══ DATA PROVIDED

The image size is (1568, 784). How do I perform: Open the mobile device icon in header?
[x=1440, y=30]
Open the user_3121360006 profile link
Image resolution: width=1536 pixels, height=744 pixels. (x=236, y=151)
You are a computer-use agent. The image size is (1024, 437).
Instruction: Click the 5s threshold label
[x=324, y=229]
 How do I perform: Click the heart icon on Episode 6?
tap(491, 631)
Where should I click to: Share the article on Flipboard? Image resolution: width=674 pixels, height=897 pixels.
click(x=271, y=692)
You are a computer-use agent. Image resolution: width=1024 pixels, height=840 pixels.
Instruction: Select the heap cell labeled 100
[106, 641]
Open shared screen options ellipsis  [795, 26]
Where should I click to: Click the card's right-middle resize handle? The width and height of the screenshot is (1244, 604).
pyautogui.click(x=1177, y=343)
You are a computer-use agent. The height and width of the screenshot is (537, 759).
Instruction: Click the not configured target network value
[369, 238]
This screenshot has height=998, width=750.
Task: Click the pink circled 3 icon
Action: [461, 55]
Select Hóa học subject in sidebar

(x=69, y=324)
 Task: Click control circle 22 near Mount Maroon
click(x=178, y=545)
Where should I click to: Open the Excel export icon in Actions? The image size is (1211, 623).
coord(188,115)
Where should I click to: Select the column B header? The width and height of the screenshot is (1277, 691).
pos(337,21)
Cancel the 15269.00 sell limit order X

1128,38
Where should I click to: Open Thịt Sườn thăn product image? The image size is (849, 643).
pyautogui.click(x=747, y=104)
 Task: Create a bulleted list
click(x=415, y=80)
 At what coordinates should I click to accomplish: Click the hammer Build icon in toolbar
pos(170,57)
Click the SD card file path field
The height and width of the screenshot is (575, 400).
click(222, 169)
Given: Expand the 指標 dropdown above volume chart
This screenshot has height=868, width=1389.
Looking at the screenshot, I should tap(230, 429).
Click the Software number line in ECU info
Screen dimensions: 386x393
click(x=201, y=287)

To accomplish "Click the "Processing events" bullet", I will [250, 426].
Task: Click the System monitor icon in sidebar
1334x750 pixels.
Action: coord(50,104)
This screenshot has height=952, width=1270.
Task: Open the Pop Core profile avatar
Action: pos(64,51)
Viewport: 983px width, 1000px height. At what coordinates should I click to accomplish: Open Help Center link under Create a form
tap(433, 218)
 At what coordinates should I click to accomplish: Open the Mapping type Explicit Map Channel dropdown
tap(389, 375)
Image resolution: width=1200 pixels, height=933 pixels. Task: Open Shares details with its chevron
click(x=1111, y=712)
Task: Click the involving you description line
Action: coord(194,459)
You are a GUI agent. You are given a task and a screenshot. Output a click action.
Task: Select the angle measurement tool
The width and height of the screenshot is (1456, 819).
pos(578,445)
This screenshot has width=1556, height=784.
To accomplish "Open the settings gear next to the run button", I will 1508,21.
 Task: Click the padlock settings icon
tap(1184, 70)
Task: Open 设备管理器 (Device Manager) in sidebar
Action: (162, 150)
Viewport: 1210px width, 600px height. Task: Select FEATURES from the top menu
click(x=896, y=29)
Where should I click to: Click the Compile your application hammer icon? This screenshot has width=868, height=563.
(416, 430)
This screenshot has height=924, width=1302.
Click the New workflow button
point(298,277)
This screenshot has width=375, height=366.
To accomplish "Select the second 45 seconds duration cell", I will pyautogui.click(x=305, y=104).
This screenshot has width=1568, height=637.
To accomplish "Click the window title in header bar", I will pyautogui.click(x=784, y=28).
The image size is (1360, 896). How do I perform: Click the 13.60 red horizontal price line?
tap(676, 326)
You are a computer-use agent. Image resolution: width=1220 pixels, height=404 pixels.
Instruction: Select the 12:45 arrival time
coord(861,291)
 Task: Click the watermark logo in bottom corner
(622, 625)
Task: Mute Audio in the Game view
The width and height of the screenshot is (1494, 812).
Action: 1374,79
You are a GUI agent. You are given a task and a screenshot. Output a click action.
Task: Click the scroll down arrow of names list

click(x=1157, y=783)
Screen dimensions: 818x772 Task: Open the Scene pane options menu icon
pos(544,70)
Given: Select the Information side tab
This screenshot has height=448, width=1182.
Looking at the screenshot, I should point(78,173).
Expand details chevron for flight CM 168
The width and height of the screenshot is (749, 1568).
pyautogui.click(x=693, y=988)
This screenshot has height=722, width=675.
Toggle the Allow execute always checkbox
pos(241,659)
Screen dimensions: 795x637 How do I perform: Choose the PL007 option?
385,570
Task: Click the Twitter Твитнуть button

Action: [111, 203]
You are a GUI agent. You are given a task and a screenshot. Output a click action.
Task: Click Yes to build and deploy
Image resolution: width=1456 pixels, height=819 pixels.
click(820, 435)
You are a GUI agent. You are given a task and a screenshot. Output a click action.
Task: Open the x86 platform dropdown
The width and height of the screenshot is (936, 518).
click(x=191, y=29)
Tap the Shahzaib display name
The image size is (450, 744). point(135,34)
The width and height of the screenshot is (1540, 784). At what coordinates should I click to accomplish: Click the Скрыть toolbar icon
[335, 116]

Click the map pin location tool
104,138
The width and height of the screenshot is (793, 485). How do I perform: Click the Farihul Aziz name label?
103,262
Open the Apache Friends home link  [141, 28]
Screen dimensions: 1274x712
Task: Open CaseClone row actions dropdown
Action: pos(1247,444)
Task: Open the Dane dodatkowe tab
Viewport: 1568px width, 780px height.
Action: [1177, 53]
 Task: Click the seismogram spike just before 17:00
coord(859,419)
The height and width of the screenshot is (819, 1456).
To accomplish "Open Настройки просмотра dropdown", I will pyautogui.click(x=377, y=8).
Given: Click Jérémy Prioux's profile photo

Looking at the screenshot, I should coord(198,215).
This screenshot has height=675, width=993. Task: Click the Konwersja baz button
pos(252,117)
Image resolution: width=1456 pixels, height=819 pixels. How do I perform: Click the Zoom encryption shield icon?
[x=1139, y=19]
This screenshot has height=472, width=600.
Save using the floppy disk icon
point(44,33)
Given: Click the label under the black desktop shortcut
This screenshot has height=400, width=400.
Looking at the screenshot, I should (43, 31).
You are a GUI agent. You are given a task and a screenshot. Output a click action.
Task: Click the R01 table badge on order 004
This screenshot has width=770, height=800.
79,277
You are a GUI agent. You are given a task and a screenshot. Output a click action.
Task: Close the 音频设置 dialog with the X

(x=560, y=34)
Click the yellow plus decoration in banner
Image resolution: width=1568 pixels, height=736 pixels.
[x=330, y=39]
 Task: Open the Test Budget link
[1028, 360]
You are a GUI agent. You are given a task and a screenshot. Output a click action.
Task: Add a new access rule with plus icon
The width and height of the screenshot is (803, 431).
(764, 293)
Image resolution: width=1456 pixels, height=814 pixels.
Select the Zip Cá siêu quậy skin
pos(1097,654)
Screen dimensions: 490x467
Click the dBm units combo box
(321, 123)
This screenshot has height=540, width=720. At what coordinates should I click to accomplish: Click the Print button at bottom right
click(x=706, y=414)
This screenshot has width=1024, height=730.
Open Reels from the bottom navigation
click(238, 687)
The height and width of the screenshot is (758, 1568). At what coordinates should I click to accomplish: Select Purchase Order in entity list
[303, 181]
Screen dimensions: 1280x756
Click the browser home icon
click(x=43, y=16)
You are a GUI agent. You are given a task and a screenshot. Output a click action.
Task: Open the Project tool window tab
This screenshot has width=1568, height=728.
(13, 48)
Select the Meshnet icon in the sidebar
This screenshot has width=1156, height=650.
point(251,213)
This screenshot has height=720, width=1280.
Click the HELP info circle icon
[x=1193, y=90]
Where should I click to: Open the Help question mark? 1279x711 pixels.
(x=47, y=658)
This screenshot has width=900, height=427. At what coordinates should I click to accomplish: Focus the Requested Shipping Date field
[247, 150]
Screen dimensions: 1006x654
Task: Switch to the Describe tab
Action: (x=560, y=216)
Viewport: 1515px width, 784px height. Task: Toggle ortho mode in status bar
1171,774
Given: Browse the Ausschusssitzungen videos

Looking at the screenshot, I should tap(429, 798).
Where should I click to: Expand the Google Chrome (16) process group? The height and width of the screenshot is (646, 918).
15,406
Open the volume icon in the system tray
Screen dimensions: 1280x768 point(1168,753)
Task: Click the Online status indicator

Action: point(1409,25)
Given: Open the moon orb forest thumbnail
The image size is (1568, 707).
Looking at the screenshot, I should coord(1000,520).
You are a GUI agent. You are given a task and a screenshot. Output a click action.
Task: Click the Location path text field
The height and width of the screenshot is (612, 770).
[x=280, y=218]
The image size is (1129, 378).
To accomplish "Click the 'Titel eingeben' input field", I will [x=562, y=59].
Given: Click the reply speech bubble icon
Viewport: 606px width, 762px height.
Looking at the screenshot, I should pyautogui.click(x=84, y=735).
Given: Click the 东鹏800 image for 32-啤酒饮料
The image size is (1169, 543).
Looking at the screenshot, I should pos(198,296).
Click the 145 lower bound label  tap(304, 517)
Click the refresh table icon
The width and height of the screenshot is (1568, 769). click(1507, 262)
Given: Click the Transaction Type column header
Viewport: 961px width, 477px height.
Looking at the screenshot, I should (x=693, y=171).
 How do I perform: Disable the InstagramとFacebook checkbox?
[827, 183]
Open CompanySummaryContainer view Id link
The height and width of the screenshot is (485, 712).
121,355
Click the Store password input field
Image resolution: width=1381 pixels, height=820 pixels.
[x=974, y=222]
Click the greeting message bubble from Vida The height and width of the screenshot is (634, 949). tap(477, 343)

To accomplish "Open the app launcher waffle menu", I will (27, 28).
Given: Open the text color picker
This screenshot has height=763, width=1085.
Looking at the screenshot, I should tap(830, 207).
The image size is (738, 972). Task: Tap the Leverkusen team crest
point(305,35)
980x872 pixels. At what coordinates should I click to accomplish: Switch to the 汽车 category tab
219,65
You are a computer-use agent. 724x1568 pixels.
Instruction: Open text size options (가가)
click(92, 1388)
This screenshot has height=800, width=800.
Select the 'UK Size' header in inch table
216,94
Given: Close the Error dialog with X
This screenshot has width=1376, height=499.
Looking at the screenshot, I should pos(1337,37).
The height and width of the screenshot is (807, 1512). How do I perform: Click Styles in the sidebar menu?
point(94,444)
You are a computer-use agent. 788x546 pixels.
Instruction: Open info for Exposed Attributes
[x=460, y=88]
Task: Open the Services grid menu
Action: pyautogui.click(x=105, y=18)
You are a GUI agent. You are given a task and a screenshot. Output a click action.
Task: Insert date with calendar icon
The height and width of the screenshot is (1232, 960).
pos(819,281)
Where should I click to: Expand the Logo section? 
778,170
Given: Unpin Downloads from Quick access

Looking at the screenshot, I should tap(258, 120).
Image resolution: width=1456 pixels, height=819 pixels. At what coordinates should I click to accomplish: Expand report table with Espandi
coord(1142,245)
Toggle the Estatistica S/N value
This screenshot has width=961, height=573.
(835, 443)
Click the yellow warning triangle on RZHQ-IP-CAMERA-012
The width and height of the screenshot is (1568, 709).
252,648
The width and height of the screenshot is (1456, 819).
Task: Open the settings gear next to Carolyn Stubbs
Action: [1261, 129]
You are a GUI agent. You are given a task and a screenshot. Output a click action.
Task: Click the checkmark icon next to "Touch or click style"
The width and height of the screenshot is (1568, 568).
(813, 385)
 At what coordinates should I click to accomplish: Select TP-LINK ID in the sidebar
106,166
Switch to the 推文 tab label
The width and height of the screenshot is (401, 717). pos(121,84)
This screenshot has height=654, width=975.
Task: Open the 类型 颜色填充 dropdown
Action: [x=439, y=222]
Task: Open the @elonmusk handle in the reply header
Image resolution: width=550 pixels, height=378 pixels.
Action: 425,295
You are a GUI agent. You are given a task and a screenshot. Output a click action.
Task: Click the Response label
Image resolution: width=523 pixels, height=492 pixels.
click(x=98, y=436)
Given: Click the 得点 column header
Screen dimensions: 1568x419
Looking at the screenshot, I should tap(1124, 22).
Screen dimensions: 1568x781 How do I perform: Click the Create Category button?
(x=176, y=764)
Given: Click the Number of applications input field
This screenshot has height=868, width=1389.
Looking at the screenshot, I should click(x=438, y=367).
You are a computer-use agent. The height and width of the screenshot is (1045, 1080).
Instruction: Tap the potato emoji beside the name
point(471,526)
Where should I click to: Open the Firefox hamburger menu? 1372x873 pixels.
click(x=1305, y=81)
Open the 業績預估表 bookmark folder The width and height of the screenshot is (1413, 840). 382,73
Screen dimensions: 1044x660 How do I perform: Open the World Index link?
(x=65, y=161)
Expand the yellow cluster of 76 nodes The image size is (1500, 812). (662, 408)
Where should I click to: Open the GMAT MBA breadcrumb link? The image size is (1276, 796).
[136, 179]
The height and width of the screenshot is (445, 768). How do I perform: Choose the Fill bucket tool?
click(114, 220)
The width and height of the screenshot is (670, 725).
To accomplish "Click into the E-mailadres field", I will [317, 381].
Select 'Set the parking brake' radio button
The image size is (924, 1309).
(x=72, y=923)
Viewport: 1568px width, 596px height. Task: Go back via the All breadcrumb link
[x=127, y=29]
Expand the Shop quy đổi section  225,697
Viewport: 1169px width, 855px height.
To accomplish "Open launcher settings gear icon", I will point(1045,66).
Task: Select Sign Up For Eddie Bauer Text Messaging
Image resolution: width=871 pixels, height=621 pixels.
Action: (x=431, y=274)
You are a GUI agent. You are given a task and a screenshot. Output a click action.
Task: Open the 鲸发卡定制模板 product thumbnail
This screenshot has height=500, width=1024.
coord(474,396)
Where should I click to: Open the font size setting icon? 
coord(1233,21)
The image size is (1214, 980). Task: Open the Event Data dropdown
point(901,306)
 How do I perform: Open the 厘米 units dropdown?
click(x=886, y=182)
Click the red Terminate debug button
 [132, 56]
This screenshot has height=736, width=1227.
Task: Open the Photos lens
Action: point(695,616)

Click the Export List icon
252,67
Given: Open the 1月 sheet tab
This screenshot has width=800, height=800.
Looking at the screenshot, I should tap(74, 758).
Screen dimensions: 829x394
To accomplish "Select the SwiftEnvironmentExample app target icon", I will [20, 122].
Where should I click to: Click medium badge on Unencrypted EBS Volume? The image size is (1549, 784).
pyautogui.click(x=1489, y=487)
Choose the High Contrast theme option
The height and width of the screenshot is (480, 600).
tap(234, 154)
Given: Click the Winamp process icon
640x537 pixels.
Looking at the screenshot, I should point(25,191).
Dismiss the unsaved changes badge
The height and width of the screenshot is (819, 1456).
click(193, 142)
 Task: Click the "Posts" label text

════

• TASK GOAL:
Copy out, word for word, the part of the listing that opens with the line containing "The image size is (1129, 378)." and closes with the line containing "Click the 145".

• WORKED SOLUTION:
The image size is (1129, 378).
To accomplish "Click the 'Titel eingeben' input field", I will [x=562, y=59].
Given: Click the reply speech bubble icon
Viewport: 606px width, 762px height.
Looking at the screenshot, I should pyautogui.click(x=84, y=735).
Given: Click the 东鹏800 image for 32-啤酒饮料
The image size is (1169, 543).
Looking at the screenshot, I should pos(198,296).
Click the 145 lower bound label  tap(304, 517)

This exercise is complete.